Penso che proprio in quei giorni, appena ritornato e congiuntosi con la moglie Angiolina, fui concepito io. Mi penso frutto di una notte d’amore molto intensa; c’era una fame di sentimenti, di sesso, di alimenti, di vita e di amore fuori del comune. La guerra era appena finita e cosa di meglio festeggiarla con una ubriacatura totale? Dopo nove mesi nascevo io. Era il 2 febbraio del 1946: madonna della candelora…
Attilio, al ritorno dalla Germania, aveva ripreso il suo posto nella San Giorgio e poco alla volta si ristabiliva con il lavoro una normalità sconvolta dalla guerra, dalla miseria, dal dolore di migliaia di morti violente. Ecco, ancora penso agli uomini comuni come Attilio che hanno attraversato quei periodi con una strana inconsapevolezza: avevano pochi anni quando diventarono Figli della Lupa e poi Balilla, conoscendo uno Stato totalitario che si prendeva cura di loro con schemi e riti fissi. L'Italia, in fondo era diventata una Patria da soli 60 anni, e solo in quel periodo la si sentiva presente e unificante.
Spesso ho pensato a quello che videro gli occhi di quelli che hanno vissuto nel periodo in cui i miei genitori avevano vent'anni. Chi ha visto la guerra e poi Auschwitz deve essere invecchiato di colpo. Era come se si tenessero tutti per il collo per non scappare e guardare. Dovevano raccontarlo. Dovevamo vedere anche noi, quelli arrivati dopo. Dovevamo tenere la testa rivolta indietro; ma fu per poco. C'era l'impellenza di guardare avanti. Dovevamo sopravvivere, costruire nuove fantascienze e inebriarci con nuove droghe dai nomi astrusi...
Ora si ha voglia di trovare negli altri dei nuovi barbari, si ha voglia di dire sempre che c’è un Dio solo nostro che ci protegge e ci salva. Si ha voglia, ma non serve. La loro e nostra salvezza forse è passata nel perderci.
D'altronde quel Gott mit uns dovrebbe farci pensare sempre. Quel Dio tirato sempre da una parte miete sempre delle vittime.
Quello che hanno visto quegli uomini in una vita, noi forse non riusciremmo a vederne in cento. Un salto quantico, nella storia millenaria dell’uomo, è divenuta una vertigine. Dai piedi scalzi di mio padre siamo passati ad auto superaccessoriate; dai pastrani invernali, alle microfibre poliuretaniche.
Ora viviamo a fianco di uomini che hanno visto la fine della Natura, ora che abbiamo la memoria virtuale, una memoria su disco, e abbiamo la possibilità di richiamarla con il semplice gesto di un dito. Con un click.

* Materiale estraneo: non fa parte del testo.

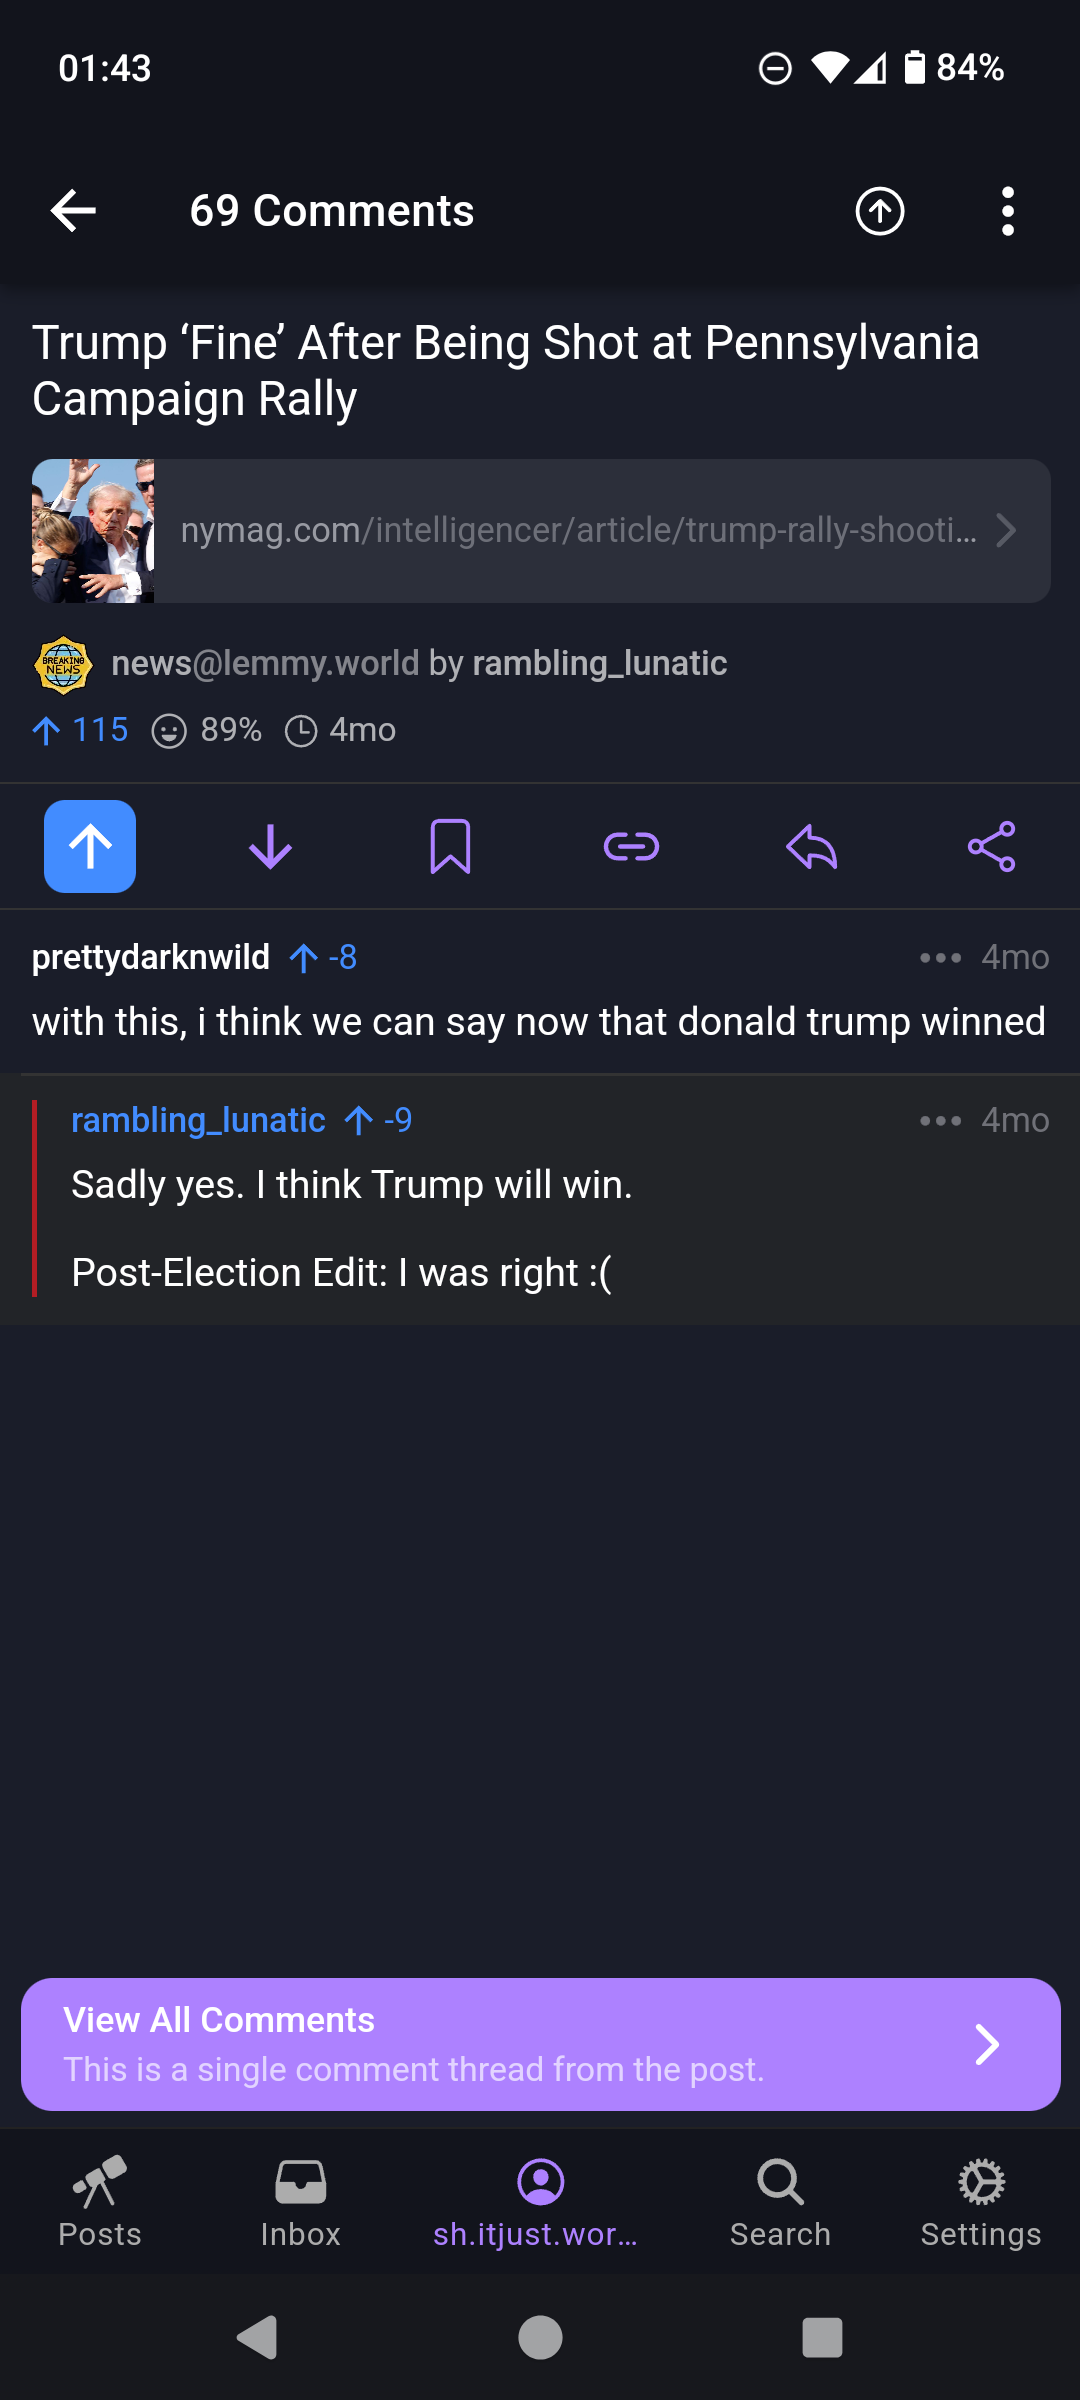Downvote the Trump rally post
Image resolution: width=1080 pixels, height=2400 pixels.
coord(270,847)
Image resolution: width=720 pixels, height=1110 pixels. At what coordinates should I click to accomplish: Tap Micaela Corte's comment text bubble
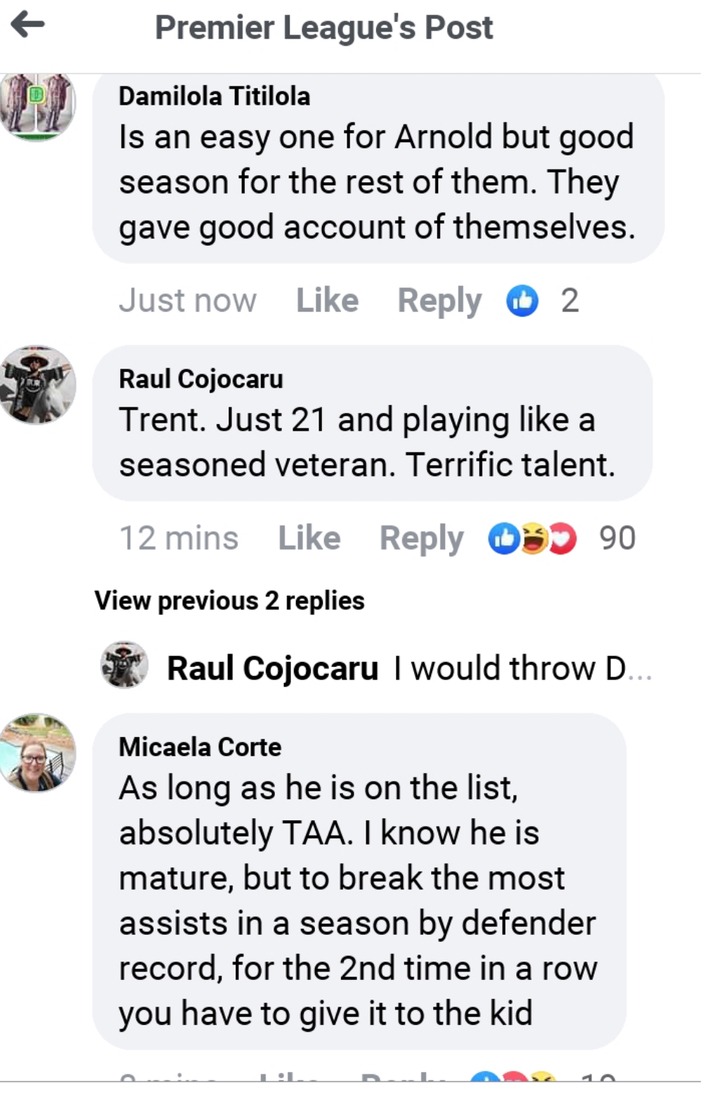point(358,900)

Attilio rimase vedovo a 44 anni con due figli (io e mia sorella Amelia -chiamata sempre Ines) e non pensò mai di risposarsi; d'altronde scelse una vita che gli piaceva: compagnie e ribotte. Una vita senza particolari patemi se non di salute: il fumo e qualche bicchiere di vino troppo negli anni si fece sentire.
Attilio è morto il 10 febbraio del 1981. Fu un infarto che lo colse sulle scale di casa. Nonno Angelo Boratto -cui io porto il secondo nome- lavorava in una ferriera a Sestri Ponente i suoi quattro figli lavorarono tutti alla San Giorgio di Sestri Ponente: Bepin, Mario e Aldo come operai meccanici e Attilio come fattorino.
La nonna Rosa Agostini era di Galliera Veneta e Angelo Boratto era di Castelfranco Veneto.